Recently I have been yet involved again in a very common design discussion that can be found in both industry and academia, and that is how to you grade, view or access a good design? In other words how do we know if a design is a good one or not? And how can we use this to our advantage to do good design?

I wont go to much into assessment criteria or a creating a structure for it, as far too many papers have been written on this topic, whole masters degrees even, but what I want to talk about today is to pull back this concept on to a much more personal level and on how you would access your own work and your own design view towards good design.
Just like in Malcolm Gladwell’s Blink: The Power of Thinking Without Thinking many times our own intuition, innate ability or design sense can be a good primer to help us in a “blink” of an eye determine quickly if a design is a good one or not.
Honestly this will be the main acid test of whether any sketch stays on a table top or goes to the bin. Just like when someone looks at an advertising layout, you have only few precious seconds before a potential buyer loses interest in your design. Thus to do the same, stop, take a step back from your desk, and look at your concept again and ask your self “does it look good”. Chances are you will know what to do after that.
However a few conditions that such a strategy may not apply.
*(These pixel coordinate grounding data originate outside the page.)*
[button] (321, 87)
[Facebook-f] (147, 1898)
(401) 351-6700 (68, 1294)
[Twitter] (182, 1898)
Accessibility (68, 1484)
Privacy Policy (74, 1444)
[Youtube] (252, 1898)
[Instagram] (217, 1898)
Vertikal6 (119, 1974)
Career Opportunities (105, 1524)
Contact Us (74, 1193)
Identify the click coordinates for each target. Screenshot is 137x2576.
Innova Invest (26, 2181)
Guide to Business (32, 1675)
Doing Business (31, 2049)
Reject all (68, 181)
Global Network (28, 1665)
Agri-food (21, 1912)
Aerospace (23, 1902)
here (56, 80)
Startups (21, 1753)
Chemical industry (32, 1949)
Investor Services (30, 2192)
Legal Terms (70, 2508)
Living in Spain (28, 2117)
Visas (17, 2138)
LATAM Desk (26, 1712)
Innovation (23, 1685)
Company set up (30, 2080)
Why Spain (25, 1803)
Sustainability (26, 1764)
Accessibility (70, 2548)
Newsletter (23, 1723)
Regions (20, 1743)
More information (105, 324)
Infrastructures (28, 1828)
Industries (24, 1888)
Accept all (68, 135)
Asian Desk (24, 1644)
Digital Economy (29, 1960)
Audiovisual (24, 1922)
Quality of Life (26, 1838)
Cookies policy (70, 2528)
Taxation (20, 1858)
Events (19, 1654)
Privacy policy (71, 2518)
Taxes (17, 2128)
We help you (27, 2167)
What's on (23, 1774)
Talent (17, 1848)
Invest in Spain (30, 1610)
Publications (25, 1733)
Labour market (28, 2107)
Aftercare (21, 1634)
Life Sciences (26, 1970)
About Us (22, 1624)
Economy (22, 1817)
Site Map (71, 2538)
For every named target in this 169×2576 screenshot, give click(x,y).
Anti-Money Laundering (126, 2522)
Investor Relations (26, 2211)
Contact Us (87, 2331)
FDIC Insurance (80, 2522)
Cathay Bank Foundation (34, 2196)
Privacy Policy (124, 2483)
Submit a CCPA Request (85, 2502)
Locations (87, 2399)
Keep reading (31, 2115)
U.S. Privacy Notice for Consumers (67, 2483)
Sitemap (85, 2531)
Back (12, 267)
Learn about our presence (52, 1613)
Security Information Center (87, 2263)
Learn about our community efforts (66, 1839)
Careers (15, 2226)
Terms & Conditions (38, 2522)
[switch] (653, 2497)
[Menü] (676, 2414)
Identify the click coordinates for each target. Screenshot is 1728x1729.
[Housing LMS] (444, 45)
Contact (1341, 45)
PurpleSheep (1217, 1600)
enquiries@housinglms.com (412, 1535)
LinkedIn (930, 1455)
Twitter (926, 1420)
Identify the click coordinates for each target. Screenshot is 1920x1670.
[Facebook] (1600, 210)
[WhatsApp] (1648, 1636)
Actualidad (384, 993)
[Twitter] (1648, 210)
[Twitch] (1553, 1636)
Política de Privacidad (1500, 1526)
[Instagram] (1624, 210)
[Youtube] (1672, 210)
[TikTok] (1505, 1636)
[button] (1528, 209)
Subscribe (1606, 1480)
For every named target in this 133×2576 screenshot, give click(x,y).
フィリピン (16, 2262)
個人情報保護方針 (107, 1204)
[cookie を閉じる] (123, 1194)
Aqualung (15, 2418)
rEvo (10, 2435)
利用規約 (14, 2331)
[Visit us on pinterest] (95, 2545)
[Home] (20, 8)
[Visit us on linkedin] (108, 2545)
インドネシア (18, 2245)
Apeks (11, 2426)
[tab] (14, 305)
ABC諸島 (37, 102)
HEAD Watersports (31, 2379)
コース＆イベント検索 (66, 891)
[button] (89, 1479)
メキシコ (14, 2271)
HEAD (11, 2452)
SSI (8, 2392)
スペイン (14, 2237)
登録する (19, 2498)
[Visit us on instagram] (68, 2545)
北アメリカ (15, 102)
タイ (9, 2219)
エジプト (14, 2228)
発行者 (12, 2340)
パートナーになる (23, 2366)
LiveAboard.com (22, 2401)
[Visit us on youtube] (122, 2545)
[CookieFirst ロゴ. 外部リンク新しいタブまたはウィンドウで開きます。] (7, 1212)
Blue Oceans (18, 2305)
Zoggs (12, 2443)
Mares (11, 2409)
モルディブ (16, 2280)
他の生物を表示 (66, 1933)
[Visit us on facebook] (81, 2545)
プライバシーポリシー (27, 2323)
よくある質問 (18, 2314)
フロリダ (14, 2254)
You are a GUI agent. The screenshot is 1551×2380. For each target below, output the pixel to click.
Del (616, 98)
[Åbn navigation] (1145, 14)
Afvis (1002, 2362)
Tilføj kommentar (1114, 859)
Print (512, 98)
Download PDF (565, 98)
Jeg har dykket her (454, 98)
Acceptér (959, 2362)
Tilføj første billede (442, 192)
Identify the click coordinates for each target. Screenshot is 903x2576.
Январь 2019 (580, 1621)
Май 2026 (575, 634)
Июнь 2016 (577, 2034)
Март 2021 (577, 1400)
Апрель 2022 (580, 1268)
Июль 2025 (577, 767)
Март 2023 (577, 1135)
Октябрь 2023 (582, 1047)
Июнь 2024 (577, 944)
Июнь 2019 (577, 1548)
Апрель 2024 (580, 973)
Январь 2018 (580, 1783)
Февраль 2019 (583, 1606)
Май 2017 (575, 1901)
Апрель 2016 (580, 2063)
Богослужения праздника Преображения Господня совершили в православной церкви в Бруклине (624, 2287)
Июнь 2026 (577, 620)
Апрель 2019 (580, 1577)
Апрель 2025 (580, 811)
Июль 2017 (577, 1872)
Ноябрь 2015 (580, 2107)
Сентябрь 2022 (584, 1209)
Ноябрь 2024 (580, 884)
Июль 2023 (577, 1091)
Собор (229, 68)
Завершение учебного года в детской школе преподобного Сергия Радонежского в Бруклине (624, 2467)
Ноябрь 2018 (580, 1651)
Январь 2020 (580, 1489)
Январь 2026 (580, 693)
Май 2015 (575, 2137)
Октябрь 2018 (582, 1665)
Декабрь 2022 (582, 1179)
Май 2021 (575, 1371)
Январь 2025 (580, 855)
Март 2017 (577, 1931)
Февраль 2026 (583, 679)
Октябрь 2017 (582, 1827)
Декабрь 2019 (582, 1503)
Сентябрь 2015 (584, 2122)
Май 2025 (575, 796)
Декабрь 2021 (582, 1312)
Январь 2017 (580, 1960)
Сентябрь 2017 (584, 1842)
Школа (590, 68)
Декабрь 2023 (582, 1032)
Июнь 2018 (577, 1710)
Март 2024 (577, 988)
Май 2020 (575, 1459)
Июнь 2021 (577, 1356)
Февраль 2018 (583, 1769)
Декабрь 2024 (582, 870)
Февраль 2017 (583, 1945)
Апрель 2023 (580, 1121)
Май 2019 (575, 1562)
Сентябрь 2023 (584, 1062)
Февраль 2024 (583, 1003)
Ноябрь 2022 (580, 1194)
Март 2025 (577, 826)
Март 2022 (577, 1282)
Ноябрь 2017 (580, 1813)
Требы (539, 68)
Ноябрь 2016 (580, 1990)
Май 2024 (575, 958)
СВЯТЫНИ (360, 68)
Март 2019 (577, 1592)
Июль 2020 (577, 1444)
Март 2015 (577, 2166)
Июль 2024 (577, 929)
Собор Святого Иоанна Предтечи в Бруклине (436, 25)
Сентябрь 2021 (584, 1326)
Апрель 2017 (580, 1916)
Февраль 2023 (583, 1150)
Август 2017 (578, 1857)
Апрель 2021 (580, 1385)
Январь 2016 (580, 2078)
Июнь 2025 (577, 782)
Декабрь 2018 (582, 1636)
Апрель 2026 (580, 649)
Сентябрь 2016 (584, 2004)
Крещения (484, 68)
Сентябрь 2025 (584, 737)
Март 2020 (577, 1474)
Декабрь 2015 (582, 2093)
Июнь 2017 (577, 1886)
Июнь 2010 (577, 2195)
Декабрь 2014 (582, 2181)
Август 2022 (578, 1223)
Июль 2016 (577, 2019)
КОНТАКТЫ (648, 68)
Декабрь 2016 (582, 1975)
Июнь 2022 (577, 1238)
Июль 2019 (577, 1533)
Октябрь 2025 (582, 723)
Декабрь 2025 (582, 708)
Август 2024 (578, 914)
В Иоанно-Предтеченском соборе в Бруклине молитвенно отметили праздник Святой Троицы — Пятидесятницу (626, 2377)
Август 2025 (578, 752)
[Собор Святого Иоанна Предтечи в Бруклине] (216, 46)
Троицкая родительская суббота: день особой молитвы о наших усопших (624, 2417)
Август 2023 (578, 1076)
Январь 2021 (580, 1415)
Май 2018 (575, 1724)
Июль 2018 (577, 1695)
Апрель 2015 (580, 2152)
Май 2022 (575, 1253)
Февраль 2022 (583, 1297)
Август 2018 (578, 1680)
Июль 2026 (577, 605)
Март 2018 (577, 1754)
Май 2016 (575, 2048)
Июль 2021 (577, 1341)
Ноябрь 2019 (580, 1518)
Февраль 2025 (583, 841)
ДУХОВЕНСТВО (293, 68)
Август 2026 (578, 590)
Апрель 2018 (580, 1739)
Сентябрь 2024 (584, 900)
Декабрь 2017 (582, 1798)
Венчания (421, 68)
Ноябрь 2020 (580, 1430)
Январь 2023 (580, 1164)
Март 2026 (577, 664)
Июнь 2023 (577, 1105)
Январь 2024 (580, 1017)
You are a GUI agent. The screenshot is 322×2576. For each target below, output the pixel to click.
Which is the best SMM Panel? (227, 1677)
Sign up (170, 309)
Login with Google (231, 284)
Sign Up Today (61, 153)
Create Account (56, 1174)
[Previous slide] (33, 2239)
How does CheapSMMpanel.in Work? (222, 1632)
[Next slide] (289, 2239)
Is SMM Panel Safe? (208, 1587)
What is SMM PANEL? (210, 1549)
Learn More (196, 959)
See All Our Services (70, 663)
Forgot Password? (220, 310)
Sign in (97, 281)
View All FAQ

For one this strategy is more targeted towards a designer with a few years of experience and a few products under his/her belt. Just like when someone comments on your design, you need to decide if that person is qualified to do so. So similarly you need to ask your self are you qualified to be able to determine what is a good design? Most senior or successful designers are able to. If you are somewhat fresh or have a history in making bad design decisions, or you find you have problems in proportions, you might like to hone and improve your design sense. To do that you would need to look at successful designs and ask yourself why these products or designs are successful. To see deeper into things not just look.
To me this design sense is one of the most important things to have if you want to be a successful designer, and perhaps why an experienced designers with a successful portfolio, will always be in very high demand. Oh one more thing I have seen experience designers or design managers who have poor design sense as well, so go figure? And guess what, they tendency to be not as successful.

  • Design Translator

    March 4, 2007 at 8:03 pm Reply

    Absolutely! Sometimes we just need to go back and rely on common sense and logic. But the problem is designers tend to get myopic when they work so long on a particular project.
    Thanks for visiting!

  • William Lehman

    March 4, 2007 at 4:28 am Reply

    It seems to come back to the root of why we create in the first place. Besides just being functional. I can tell if a chair is a successful design by sitting in it and seeing if it is comfortable. Why is such a foundational principal so often looked over and ignored though?
    Design is something that looks at big picture elements. We can look too close, too long on something and lose focus of the original intent very easily. What becomes skewed is the intent. Which is probably the sign of a burnt-out designer.